Corea del Nord, banco di prova per Trump, che minaccia l’azione militare: la Cina ha diritto di veto

di Enrico Oliari –

Preoccupa l’amministrazione Trump l’atteggiamento testardo del leader nordcoreano Kim Jong-un di proseguire con i test missilistici e con il programma sul nucleare, l’ultimo di questa mattina lanciato dalla rampa situata nei pressi della zona costiera di Wonsan, ma fallito come quello del 21 marzo.
Già il 17 marzo, dopo essere stato in visita a Seul, il segretario di Stato Usa Rex Tillerson si era recato nella zona demilitarizzata al confine fra le due Coree dove aveva affermato che “la pazienza strategica” nei confronti della Corea del Nord e del suo programma nucleare “si sta esaurendo”, poiché la “denuclearizzazione è unica strada per la Corea del Nord per ottenere sicurezza e stabilità economica”. Aveva poi aggiunto che un’opzione militare contro Pyongyang “è sul tavolo”, un’extrema ratio a cui “certamente non vorremmo arrivare, ma se aumentano l’intensità delle minacce del loro programma di armamenti a un livello che richiede una risposta, allora quella opzione è sul tavolo”.

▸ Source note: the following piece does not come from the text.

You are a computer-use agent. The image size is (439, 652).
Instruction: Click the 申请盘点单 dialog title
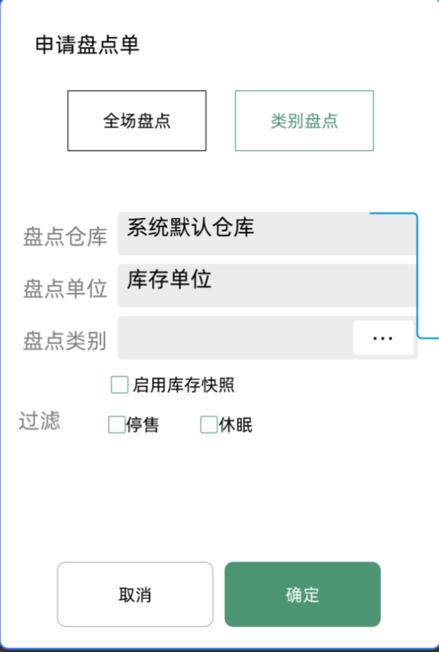click(x=87, y=45)
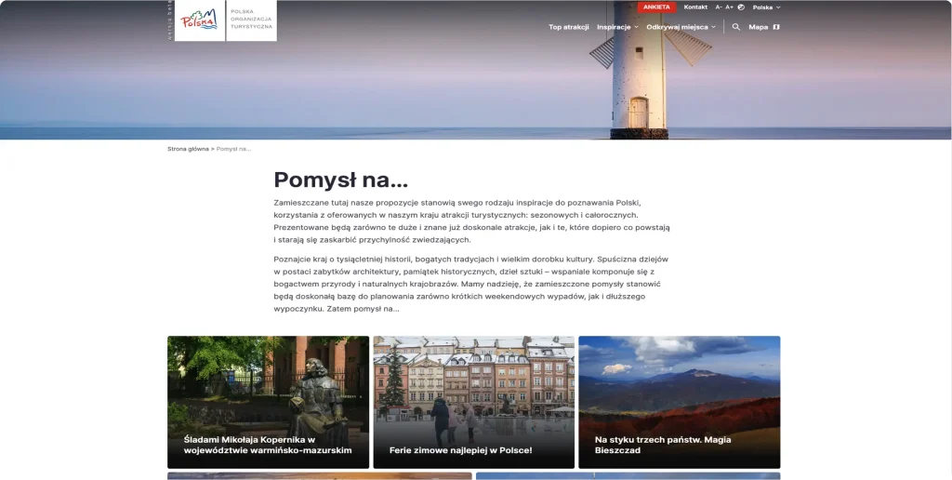Click the Polska Organizacja Turystyczna logo

click(x=251, y=20)
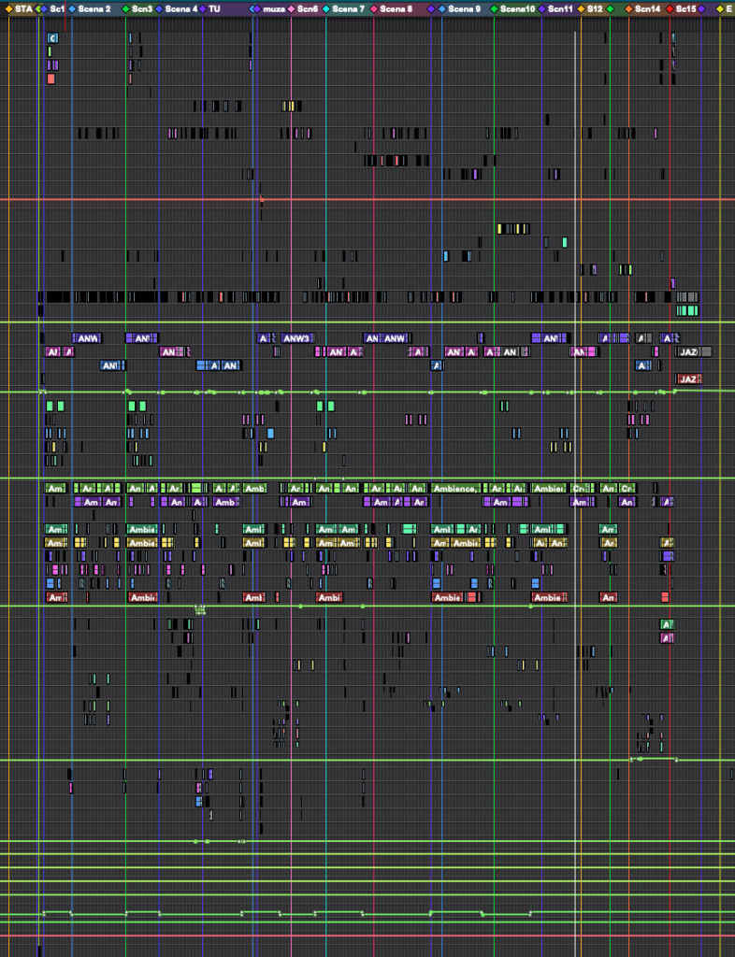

Tra i due litiganti c’è di mezzo la Cina, storica alleata di Pyongyang ma anche potenza con diritto di veto al consiglio di sicurezza dell’Onu. Pechino da settimane si è proposta di tentare una mediazione, poiché per i commerci è necessaria la tranquillità globale e soprattutto per non perdere il controllo militare nella regione, e difatti ha introdotto proprie sanzioni alla Corea del Nord non acquistando una delle poche merci che il paese da lì importa, cioè il carbone.
Un danno economico enorme per le casse del regime nordcoreano, il quale tuttavia non sembra voler cedere e quindi mostra l’intenzione di proseguire con il muso duro nei confronti del mondo. Un atteggiamento che va letto sia in chiave esterna che interna, dal momento che la propaganda del regime fa perno sulla presunta minaccia di attacchi nucleari e quindi giustifica le ingenti spese militari ad un popolo costretto, specie nelle zone rurali, alla fame.
Tuttavia è proprio sull’”esterno” che la tensione si mantiene alta, anche perché sembra che ci sia chi la voglia mantenere tale: oggi, a pochi giorno dall’incontro del leader cinese Xi Jinping con il presidente Usa Donald Trump, hanno preso inizio delle manovre congiunte di Giappone, Corea del Sud e Stati uniti, esercitazioni di tre giorni che vedono impegnato un numero esiguo di militari e di mezzi.
D’altronde Trump ha detto ieri di essere pronto a “risolvere” da solo la questione nordcoreana, senza la collaborazione della Cina, dal momento che Pechino, a suo giudizio, non farebbe sufficienti pressioni. Un avvertimento che suona come un ultimatum, che potrebbe portare ad un’iniziativa militare, si pensa a raid aerei su obiettivi strategici.
Resta il fatto che perché ciò avvenga è necessario il via libera del Consiglio di Sicurezza delle Nazioni Unite, dove la Cina, membro permanente, ha diritto di veto al pari degli Usa. Ma davanti c’è l’incontro con Xi Jinpng, previsto per il 6 aprile, e sarà lì il vero banco di prova di Trump, la cartina di tornasole che indicherà la sua capacità reale di risolvere o complicare le crisi internazionali.